The Living and the Dead: Winter, New Jersey and Joyce

During a recent trip on a NJ Transit train somewhere outside of Hackensack, the train paused for five minutes alongside a cemetery.  James Joyce’s short story “The Dead” came to mind before I even took this picture:

It lay thickly drifted on the crooked crosses and headstones, on the spears of the little gate, on the barren thorns.

It lay thickly drifted on the crooked crosses and headstones,  on the spears of the little gate, on the barren thorns.

From the end of “The Dead“:

The air of the room chilled his shoulders. He stretched himself cautiously along under the sheets and lay down beside his wife. One by one, they were all becoming shades. Better pass boldly into that other world, in the full glory of some passion, than fade and wither dismally with age. He thought of how she who lay beside him had locked in her heart for so many years that image of her lover’s eyes when he had told her that he did not wish to live.

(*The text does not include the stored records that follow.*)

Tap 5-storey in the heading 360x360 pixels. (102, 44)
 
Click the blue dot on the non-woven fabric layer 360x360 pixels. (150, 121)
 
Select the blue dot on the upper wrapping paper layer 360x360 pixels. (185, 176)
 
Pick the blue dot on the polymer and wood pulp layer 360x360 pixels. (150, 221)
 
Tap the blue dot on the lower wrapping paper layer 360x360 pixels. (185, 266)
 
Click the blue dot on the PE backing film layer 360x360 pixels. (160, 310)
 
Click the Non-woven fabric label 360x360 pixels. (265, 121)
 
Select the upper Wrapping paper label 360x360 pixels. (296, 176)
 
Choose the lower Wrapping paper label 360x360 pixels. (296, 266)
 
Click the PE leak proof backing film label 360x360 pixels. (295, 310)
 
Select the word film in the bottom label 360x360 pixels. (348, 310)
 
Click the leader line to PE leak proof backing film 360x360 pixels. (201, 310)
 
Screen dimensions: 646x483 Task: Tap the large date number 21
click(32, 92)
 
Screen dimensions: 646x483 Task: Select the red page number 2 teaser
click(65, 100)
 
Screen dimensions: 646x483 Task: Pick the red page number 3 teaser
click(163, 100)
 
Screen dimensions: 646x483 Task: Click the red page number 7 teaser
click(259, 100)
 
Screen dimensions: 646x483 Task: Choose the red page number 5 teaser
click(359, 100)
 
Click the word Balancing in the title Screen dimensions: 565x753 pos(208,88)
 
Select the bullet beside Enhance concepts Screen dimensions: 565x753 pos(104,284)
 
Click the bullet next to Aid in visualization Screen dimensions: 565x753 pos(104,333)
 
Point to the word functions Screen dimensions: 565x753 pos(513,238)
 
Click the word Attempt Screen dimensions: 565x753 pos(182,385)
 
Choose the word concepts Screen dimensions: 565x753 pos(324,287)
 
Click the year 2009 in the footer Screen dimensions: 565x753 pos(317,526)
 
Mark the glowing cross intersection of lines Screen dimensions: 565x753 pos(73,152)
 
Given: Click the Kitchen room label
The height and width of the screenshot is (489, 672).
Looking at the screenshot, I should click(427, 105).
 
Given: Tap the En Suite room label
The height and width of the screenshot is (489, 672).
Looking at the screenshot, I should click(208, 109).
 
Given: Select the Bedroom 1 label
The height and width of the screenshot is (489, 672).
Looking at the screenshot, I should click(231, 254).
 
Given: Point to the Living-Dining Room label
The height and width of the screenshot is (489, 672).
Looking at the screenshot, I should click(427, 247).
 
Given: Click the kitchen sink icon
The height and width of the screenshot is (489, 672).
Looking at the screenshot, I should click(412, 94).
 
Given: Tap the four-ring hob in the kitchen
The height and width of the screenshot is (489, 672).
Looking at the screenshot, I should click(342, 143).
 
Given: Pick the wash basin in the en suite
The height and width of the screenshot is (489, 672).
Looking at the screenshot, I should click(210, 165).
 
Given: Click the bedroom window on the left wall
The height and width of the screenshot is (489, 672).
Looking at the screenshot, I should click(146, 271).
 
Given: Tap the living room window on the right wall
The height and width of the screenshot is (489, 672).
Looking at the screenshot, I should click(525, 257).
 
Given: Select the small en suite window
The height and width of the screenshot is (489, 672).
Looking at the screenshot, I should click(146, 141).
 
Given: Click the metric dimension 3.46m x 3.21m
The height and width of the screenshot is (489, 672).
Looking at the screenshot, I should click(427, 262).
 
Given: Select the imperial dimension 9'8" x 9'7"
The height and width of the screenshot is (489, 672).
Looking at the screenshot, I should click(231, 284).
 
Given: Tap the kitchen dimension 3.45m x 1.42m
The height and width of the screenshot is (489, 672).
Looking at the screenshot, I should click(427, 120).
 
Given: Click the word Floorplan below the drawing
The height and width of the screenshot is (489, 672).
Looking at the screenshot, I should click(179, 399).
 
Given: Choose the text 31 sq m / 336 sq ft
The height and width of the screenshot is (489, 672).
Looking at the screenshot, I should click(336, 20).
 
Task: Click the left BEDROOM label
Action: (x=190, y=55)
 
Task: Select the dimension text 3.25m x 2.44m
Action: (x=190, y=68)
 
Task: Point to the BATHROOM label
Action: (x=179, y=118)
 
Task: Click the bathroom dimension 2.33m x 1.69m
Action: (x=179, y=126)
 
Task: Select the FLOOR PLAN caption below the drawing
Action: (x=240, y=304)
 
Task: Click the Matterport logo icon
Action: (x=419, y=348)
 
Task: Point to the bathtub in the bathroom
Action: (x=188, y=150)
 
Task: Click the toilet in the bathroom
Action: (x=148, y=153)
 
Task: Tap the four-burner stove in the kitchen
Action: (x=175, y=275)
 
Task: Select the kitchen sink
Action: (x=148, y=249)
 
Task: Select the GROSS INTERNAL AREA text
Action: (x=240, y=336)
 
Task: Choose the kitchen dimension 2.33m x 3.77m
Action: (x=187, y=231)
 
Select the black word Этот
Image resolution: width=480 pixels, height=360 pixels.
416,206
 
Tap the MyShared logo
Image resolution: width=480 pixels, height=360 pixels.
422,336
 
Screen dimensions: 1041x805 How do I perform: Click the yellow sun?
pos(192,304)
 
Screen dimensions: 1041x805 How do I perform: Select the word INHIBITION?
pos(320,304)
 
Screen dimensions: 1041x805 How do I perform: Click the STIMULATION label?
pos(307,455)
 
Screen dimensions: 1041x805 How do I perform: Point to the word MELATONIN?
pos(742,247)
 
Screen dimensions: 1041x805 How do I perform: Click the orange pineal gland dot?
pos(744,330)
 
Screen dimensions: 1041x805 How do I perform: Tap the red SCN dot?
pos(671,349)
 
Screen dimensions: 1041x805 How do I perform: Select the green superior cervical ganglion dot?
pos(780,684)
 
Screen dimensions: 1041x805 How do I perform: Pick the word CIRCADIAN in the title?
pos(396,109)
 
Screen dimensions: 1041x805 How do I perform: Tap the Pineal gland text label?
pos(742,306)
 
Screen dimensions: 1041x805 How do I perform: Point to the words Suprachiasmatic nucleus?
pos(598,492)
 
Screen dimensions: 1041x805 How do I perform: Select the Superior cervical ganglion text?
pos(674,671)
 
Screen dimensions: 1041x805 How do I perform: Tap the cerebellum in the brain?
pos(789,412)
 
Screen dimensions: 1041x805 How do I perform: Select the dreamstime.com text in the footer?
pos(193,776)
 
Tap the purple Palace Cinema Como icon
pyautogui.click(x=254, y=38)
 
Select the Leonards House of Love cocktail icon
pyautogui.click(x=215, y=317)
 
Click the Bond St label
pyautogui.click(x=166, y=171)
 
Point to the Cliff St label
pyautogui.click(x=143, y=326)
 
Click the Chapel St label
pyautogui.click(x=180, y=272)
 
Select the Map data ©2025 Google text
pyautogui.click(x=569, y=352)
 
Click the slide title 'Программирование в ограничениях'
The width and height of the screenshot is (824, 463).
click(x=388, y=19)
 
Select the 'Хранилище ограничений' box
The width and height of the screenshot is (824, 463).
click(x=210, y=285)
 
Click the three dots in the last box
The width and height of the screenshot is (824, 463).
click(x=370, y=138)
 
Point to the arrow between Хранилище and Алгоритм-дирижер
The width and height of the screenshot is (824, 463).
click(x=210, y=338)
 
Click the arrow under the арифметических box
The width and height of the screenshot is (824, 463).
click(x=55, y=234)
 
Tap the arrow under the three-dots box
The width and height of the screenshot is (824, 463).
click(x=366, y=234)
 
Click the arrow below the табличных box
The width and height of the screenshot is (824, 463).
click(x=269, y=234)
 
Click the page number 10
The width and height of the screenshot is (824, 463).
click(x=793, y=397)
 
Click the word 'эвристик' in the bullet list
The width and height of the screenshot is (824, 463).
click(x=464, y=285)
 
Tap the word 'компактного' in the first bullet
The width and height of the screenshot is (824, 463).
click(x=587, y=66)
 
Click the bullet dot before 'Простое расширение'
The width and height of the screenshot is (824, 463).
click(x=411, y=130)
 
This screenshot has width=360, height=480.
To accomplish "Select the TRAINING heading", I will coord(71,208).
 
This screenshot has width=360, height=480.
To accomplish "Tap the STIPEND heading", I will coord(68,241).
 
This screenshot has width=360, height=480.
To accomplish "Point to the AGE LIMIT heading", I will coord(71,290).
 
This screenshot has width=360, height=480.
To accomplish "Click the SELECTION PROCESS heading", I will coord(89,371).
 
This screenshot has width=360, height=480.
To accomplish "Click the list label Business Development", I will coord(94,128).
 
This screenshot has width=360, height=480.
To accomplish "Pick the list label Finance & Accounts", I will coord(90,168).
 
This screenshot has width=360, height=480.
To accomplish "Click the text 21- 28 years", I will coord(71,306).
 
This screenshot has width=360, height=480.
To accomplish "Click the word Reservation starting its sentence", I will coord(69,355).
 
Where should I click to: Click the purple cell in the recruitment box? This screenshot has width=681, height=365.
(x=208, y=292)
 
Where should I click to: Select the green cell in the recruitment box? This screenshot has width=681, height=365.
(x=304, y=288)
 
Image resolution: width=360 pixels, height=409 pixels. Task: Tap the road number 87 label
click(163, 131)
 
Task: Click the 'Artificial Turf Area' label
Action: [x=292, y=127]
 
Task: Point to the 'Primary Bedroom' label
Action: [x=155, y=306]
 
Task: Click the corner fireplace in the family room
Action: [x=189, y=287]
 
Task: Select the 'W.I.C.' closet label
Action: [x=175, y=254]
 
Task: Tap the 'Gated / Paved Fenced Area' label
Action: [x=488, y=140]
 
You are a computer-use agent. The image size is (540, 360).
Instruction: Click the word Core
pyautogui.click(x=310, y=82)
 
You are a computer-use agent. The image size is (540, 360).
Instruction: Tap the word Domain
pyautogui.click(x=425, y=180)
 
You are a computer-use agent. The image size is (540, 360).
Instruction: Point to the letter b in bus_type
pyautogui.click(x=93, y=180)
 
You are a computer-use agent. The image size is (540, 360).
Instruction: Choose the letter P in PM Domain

Generous tears filled Gabriel’s eyes. He had never felt like that himself towards any woman, but he knew that such a feeling must be love. The tears gathered more thickly in his eyes and in the partial darkness he imagined he saw the form of a young man standing under a dripping tree. Other forms were near. His soul had approached that region where dwell the vast hosts of the dead. He was conscious of, but could not apprehend, their wayward and flickering existence. His own identity was fading out into a grey impalpable world: the solid world itself, which these dead had one time reared and lived in, was dissolving and dwindling.

A few light taps upon the pane made him turn to the window. It had begun to snow again. He watched sleepily the flakes, silver and dark, falling obliquely against the lamplight. The time had come for him to set out on his journey westward. Yes, the newspapers were right: snow was general all over Ireland. It was falling on every part of the dark central plain, on the treeless hills, falling softly upon the Bog of Allen and, farther westward, softly falling into the dark mutinous Shannon waves. It was falling, too, upon every part of the lonely churchyard on the hill where Michael Furey lay buried. It lay thickly drifted on the crooked crosses and headstones, on the spears of the little gate, on the barren thorns. His soul swooned slowly as he heard the snow falling faintly through the universe and faintly falling, like the descent of their last end, upon all the living and the dead.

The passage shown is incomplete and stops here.